Book Read Free

Kill Fish Jones

Page 14

by Caro King

Fish looked around carefully, playing the beam over the floor, walls and ceiling. There were no dirt demons in the hall. It was dusty and some thin cobwebs floated from the ceiling, but there was no rubbish and nothing to decay. The floor was bare boards and the walls were painted straight on to the plaster rather than being papered and heaving with demons, which was a relief. Paint was hardwearing. It got dirty, but it didn’t decay like paper.

  When she had the bags, Alice put them in the middle of the hall, closed the door, took the torch back and went warily up the stairs. The bare boards creaked under her weight, sounding horribly loud in the night silence. After a moment’s hesitation, Fish went after her.

  At the top, Alice headed for the only open door. It led to a small, empty room at the back of the house. It was lighter here as a pair of ancient curtains were pushed half open, letting in the pale light from the night sky.

  ‘Right,’ said Alice, looking at the curtains, ‘I’m betting those rags are crawling with things?’

  Fish nodded. Whatever colour the cloth had been once, it was now a faded grey-brown, and it was heaving with demons. They were small and (unlike the dirt demons in the kitchen) blunt-toothed, with eyes like pale disks in the half-light. Alice grabbed the curtains and pulled. Demons rained to the ground where they thrashed about for a second and then vanished. The material tore, but the curtains stayed in place.

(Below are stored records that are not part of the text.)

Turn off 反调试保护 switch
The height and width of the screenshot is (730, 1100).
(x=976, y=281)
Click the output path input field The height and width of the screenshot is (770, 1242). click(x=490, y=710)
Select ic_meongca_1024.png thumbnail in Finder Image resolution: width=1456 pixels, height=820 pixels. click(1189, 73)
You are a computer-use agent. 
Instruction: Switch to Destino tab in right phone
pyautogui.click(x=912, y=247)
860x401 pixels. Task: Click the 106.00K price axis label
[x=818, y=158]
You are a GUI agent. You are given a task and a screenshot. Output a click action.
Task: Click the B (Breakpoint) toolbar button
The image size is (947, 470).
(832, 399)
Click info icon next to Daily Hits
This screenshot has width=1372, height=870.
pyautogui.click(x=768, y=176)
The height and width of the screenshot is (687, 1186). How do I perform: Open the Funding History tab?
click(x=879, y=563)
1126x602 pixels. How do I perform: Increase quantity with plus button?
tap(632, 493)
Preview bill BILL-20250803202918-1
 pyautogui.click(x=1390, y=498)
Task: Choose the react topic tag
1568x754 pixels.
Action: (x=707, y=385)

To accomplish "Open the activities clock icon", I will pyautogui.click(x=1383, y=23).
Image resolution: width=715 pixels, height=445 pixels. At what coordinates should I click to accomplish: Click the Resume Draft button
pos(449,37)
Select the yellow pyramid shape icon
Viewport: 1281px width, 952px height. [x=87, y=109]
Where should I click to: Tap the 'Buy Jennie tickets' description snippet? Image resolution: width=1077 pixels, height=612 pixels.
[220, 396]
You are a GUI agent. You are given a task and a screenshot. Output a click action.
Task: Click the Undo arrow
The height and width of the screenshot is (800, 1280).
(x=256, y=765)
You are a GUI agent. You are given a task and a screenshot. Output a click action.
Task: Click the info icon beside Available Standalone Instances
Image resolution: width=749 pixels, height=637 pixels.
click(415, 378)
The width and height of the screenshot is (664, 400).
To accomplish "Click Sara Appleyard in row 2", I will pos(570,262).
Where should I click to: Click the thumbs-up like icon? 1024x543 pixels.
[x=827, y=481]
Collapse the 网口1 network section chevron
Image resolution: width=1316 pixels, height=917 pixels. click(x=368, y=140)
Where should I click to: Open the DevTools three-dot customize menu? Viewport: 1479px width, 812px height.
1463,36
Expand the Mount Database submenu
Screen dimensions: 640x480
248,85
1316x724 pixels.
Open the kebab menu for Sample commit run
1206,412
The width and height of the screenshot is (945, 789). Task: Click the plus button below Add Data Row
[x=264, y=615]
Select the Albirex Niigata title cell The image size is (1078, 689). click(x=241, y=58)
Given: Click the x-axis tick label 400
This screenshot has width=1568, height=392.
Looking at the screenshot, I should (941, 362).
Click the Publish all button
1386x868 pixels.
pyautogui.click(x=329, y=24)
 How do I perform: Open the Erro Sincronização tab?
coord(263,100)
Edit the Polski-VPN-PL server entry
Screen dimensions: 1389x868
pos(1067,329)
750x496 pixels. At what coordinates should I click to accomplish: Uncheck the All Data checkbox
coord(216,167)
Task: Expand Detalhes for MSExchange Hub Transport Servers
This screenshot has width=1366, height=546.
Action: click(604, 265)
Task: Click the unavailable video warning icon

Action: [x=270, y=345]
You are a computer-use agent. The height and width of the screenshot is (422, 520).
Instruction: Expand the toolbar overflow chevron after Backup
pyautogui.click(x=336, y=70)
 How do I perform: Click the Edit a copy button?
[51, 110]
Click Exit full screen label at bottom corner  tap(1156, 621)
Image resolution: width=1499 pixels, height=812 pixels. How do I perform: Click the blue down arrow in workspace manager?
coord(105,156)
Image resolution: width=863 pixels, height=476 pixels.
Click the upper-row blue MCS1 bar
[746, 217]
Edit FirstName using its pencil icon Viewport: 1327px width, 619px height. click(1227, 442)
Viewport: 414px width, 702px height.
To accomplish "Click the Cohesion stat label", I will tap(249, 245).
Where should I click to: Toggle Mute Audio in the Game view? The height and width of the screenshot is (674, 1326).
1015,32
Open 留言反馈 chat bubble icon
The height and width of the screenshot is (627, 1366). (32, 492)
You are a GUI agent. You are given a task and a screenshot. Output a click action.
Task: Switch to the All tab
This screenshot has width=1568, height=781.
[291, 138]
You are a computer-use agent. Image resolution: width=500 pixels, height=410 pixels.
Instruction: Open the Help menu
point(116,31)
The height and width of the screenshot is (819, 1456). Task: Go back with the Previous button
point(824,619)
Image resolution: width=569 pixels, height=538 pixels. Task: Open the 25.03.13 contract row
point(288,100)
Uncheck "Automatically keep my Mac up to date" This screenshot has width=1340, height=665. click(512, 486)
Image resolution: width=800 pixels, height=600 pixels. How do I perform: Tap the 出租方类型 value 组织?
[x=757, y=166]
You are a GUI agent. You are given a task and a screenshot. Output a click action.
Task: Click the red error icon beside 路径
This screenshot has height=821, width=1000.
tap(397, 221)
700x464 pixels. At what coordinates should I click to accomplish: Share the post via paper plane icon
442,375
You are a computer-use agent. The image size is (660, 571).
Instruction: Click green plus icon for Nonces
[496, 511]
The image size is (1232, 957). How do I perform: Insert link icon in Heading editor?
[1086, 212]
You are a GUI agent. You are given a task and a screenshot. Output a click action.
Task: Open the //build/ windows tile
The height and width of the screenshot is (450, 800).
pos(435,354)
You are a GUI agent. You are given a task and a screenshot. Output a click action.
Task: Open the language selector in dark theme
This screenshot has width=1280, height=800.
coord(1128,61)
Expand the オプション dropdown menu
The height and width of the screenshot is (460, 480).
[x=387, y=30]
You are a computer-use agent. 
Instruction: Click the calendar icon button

  ‘Bum. I’ll have to get up there somehow. Or do you want to look in the other rooms … I’ll take that face as a no, shall I? You’ll have to give me a lift up then.’

  Fish squatted on the floor to let her climb on his back as if he were a footstool. Alice kicked off her shoes and stood on him, wobbling a little.

  ‘C’n just about reach, right. Difficult with the torch though. Keep still!’ The light bobbed about as she struggled to get the curtains down.

  About two inches from his nose a small, rather faint demon glared at Fish. It eyeballed him angrily and bared its stubby teeth. It looked like an angry frog and made Fish feel like laughing. It was a good feeling.

  ‘Got ’em!’

  A second rain of demons bounced to the floor where they squalled furiously and evaporated. The curtains followed, dropping into a heap on the boards. New demons began to wriggle out of the fabric almost at once. Because they were coming from something so rotten they developed fast, opening their eyes seconds after they formed. They immediately swivelled to stare at Alice, who was throwing the second curtain down on top of them. She climbed down from Fish’s back. Then she screamed.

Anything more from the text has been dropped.